▶ [Exercise set]:
A: In the post on male and female brains, why might women activate both hemispheres during language tasks? Answer in one to three sentences.
B: Translate this sentence from the post on male and female brains into Spanish: "One-year-old girls also make more eye contact than boys of their age."
C: Set down everything in the post on male and female brains from "Posted by bluprnt" down to "can affect it.".

▶ [Extract to read]:
────────────────

This is an article from the NYT on the various differences between male and female brains, as well as their links to autism. Interesting points are listed below:
BUT, let us keep in mind that these differences appear when you look at GROUPS. INDIVIDUALS are widely varried and could fall on either side of the spectrum.
* the average man's cerebrum (the area in the front of the brain concerned with higher thinking) is 9 percent larger than the average woman's.
* men also have a larger amygdala (an almond shaped structure in the center of the brain involved in processing fear and emotion), and more nerve cells.
* In women, the connective tissue that allows communication between the two hemispheres of the brain tends to be thicker, perhaps facilitating interchange.
* This may explain why one study from Yale found that when performing language tasks, women are likely to activate both hemispheres, whereas males (on average) activate only the left hemisphere.
* On average, males finish faster and score higher than females on a test that requires the taker to visualize an object's appearance after it is rotated in three dimensions. The same is true for map-reading tests, and for embedded-figures tests, which ask subjects to find a component shape hidden within a larger design.
* Males are over-represented in the top percentiles on college-level math tests and tend to score higher on mechanics tests than females do.
* Females average higher scores than males on tests of emotion recognition, social sensitivity and language ability.
* girls tend to talk earlier than boys, and in the second year of life their vocabularies grow at a faster rate.
* One-year-old girls also make more eye contact than boys of their age.
* On average, at 24 hours old, more male infants will look at a mechanical mobile suspended above them, whereas more female infants will look at a human face. [I am suspicious of this one.]
* the amount of prenatal testosterone, which is produced by the fetus and measurable in the amniotic fluid in which the baby is bathed in the womb, predicts how sociable a child will be. The higher the level of prenatal testosterone, the less eye contact the child will make as a toddler, and the slower the child will develop language.
* Males obviously produce far more prenatal testosterone than females do, but levels vary considerably even across members of the same sex. In fact, it may not be your sex per se that determines what kind of brain you have, but your prenatal hormone levels.
Posted by bluprnt at August 9, 2005 02:16 PMI find that stuff fascinating. There are aslso some interesting differences when you start looking at handedness too - like left-handed males having a corpus callosum thge same size as those in females. Then there are the hormonal aspects relating to homosexuality - I think hormonal activity in the womb can affect it.

────────────────

▶ [Entries supplied]:
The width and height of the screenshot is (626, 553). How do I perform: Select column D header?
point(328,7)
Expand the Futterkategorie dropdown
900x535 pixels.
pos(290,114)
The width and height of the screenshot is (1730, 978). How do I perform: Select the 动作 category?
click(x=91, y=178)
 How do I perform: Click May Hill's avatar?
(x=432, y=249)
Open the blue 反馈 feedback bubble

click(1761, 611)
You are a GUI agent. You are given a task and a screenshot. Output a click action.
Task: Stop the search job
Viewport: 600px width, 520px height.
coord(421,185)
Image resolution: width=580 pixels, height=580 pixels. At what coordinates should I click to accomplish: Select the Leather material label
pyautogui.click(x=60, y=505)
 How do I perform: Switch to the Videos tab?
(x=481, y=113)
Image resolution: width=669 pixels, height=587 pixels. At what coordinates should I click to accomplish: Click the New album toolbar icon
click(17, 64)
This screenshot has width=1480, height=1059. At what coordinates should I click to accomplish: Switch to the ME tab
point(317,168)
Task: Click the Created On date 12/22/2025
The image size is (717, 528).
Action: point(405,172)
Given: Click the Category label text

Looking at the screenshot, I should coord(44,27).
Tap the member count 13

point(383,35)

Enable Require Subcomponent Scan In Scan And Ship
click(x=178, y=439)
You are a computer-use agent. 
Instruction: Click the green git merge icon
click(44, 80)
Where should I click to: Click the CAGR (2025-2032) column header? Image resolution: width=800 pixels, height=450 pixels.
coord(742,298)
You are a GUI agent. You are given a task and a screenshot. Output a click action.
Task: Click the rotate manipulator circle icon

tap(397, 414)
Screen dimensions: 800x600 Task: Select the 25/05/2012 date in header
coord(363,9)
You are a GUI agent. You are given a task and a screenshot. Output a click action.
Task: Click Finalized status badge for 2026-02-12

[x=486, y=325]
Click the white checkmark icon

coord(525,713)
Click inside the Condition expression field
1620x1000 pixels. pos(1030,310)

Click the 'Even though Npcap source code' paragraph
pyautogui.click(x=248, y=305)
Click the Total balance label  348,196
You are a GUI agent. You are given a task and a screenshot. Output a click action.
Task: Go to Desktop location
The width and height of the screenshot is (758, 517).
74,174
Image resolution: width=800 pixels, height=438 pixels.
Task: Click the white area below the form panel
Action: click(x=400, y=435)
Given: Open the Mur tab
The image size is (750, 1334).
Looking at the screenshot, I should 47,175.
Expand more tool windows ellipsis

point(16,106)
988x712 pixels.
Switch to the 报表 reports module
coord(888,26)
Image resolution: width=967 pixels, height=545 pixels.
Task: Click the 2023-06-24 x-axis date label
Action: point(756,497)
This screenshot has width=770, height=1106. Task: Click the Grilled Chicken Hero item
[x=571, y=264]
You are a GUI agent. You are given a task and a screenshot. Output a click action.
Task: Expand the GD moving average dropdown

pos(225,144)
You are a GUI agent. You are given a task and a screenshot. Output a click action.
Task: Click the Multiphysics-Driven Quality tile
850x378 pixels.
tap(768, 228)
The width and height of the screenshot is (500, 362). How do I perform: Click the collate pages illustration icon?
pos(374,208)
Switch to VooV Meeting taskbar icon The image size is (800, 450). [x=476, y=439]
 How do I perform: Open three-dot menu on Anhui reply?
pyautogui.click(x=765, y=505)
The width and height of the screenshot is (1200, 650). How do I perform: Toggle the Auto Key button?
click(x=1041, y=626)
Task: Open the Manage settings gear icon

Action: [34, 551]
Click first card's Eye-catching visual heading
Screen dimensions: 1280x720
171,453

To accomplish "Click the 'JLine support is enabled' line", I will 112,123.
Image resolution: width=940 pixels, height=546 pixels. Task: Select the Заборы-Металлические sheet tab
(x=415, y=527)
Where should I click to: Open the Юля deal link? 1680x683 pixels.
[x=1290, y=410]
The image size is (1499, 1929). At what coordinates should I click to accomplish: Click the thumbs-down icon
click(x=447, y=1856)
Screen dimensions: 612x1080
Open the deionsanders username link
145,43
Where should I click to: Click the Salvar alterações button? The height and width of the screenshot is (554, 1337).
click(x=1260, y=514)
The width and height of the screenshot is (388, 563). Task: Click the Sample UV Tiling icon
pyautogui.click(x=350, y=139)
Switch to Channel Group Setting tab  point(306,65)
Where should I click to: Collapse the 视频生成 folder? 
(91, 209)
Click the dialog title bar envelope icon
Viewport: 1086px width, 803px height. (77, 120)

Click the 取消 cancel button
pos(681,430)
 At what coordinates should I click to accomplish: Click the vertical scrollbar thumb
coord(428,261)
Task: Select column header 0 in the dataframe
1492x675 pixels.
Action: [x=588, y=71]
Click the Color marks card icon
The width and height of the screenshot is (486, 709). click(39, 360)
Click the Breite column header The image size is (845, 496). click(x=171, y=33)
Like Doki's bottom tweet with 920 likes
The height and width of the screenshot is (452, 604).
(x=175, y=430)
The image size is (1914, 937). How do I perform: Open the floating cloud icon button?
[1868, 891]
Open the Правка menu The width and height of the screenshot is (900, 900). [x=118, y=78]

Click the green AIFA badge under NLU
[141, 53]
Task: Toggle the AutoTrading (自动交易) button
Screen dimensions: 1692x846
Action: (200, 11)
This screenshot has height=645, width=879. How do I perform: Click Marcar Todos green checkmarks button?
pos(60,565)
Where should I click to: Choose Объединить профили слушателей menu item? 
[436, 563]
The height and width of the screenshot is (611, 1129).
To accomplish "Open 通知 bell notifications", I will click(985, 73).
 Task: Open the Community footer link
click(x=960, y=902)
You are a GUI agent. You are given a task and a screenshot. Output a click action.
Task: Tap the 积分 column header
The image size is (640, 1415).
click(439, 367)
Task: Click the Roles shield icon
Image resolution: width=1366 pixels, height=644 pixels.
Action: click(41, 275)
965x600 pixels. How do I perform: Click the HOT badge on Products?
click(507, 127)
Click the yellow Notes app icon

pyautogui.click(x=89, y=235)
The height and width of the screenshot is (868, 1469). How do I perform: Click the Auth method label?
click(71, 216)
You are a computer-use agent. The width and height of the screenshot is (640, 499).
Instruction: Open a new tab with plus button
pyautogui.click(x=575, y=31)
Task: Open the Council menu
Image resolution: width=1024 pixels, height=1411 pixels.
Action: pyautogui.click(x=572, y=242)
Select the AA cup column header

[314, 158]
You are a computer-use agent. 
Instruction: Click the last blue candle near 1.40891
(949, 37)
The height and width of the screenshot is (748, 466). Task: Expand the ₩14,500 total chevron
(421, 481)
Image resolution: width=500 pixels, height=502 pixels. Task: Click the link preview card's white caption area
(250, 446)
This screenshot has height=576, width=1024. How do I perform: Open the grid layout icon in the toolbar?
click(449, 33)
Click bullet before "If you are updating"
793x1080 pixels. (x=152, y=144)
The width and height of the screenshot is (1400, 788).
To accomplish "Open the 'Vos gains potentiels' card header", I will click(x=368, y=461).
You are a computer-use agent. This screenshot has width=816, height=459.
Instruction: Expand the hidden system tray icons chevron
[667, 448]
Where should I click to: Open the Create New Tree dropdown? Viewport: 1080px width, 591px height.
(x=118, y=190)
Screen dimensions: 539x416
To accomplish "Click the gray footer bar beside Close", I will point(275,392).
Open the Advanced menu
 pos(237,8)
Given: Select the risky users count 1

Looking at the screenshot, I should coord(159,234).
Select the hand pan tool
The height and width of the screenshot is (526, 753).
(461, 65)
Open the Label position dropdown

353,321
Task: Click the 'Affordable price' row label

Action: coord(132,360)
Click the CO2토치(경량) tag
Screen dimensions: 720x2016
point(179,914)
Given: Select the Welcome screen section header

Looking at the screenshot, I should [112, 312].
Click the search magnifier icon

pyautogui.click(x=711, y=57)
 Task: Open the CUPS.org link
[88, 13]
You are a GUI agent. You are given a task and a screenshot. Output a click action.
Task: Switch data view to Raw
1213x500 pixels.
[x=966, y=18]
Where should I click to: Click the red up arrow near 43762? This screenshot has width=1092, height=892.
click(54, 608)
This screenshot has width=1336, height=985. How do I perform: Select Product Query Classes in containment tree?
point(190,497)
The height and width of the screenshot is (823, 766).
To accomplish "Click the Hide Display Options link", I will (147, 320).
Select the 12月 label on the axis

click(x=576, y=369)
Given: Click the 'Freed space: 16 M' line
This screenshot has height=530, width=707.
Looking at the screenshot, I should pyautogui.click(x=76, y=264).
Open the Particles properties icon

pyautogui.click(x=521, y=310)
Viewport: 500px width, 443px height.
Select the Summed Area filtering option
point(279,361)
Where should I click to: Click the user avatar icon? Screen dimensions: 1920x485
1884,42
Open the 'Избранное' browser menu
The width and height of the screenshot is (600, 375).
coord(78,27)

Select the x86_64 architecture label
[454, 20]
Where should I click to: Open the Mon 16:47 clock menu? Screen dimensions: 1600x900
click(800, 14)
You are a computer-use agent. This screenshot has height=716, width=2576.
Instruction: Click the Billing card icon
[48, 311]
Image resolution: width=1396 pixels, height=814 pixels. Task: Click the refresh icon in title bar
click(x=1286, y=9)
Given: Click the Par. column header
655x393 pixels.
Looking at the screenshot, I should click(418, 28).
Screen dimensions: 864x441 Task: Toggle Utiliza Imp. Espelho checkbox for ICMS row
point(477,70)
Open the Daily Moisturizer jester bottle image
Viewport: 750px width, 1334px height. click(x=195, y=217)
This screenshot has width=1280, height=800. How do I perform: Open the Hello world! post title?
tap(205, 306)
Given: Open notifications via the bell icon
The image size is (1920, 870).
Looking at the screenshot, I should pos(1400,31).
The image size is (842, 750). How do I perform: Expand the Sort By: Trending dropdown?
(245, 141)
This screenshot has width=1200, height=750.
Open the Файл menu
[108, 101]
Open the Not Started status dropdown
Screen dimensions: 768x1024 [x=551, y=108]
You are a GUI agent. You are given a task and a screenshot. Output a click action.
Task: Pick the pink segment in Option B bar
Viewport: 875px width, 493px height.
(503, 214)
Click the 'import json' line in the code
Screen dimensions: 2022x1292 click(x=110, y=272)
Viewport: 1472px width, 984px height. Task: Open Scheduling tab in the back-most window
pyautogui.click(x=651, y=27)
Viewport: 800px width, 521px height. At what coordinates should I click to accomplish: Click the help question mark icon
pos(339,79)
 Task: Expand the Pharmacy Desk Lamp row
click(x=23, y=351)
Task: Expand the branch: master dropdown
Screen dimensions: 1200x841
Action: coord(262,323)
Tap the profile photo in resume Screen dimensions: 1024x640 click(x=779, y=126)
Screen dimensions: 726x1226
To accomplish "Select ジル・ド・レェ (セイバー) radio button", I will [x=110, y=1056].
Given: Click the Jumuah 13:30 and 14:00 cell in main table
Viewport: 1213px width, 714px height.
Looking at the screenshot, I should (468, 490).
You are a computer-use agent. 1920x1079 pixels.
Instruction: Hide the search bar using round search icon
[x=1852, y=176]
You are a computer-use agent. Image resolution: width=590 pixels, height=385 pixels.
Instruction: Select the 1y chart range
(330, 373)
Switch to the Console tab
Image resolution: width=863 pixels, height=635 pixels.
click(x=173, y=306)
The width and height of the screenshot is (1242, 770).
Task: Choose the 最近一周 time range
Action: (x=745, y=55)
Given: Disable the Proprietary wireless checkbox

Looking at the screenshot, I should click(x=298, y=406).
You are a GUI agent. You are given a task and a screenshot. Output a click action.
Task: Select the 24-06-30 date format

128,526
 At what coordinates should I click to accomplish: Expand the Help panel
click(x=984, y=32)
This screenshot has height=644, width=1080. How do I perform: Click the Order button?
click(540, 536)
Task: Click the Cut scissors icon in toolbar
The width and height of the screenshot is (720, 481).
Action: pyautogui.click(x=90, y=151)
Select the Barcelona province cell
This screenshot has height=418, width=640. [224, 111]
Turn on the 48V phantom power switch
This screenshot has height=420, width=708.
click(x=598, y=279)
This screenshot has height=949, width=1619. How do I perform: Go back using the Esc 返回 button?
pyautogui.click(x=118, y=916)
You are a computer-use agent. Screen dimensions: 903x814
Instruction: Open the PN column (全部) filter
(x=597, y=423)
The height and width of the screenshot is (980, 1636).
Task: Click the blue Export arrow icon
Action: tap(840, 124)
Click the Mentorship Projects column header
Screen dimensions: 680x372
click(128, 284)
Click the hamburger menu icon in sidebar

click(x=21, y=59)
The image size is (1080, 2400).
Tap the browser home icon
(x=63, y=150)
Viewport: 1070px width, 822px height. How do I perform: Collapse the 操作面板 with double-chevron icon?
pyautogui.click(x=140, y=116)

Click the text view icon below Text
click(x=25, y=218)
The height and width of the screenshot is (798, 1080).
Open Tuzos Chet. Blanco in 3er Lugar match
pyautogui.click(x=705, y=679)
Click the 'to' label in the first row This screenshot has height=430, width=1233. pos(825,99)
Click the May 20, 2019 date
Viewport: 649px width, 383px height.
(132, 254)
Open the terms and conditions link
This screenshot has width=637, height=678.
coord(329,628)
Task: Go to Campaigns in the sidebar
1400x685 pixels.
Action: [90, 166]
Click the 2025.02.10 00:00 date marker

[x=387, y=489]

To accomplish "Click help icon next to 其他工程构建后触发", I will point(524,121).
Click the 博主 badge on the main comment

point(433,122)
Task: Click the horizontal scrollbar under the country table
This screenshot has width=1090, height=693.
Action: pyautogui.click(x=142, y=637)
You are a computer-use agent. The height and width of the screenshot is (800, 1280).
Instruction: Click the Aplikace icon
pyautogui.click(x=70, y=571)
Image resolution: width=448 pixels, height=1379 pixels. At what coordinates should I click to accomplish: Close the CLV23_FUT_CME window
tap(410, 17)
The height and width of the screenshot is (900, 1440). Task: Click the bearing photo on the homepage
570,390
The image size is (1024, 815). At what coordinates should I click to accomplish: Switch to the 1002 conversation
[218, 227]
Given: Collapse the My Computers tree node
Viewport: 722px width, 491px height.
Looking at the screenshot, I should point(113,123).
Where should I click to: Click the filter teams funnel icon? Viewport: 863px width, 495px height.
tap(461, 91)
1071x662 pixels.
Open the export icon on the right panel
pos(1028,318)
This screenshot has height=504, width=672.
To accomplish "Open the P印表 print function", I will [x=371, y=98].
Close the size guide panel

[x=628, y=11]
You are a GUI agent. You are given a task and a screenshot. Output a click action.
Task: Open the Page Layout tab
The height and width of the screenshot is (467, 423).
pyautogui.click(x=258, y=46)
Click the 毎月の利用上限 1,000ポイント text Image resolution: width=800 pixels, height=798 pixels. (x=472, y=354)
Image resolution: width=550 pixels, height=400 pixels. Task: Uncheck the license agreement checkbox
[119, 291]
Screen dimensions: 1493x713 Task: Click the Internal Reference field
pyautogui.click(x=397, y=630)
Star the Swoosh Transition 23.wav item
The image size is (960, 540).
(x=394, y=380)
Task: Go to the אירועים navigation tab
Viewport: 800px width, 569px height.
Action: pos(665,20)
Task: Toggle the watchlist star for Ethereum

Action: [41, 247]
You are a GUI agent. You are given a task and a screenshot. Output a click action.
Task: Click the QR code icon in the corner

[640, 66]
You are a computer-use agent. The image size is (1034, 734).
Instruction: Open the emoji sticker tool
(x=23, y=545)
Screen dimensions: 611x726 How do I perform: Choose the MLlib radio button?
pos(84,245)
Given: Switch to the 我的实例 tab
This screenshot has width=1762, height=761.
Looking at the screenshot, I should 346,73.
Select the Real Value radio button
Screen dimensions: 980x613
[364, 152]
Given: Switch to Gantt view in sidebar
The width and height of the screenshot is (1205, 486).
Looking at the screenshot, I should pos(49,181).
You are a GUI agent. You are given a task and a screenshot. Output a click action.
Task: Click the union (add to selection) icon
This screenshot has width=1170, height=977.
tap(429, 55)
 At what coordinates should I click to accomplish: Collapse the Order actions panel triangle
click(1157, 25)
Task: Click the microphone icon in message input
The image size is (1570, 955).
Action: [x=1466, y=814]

────────────────

▶ [Results for the exercise]:
A: In women, the connective tissue that lets the two hemispheres communicate tends to be thicker. This may make interchange between the hemispheres easier, which the post suggests may explain why women are likely to use both hemispheres on language tasks.

B: Las niñas de un año también establecen más contacto visual que los niños de su edad.

C:
Posted by bluprnt at August 9, 2005 02:16 PMI find that stuff fascinating. There are aslso some interesting differences when you start looking at handedness too - like left-handed males having a corpus callosum thge same size as those in females. Then there are the hormonal aspects relating to homosexuality - I think hormonal activity in the womb can affect it.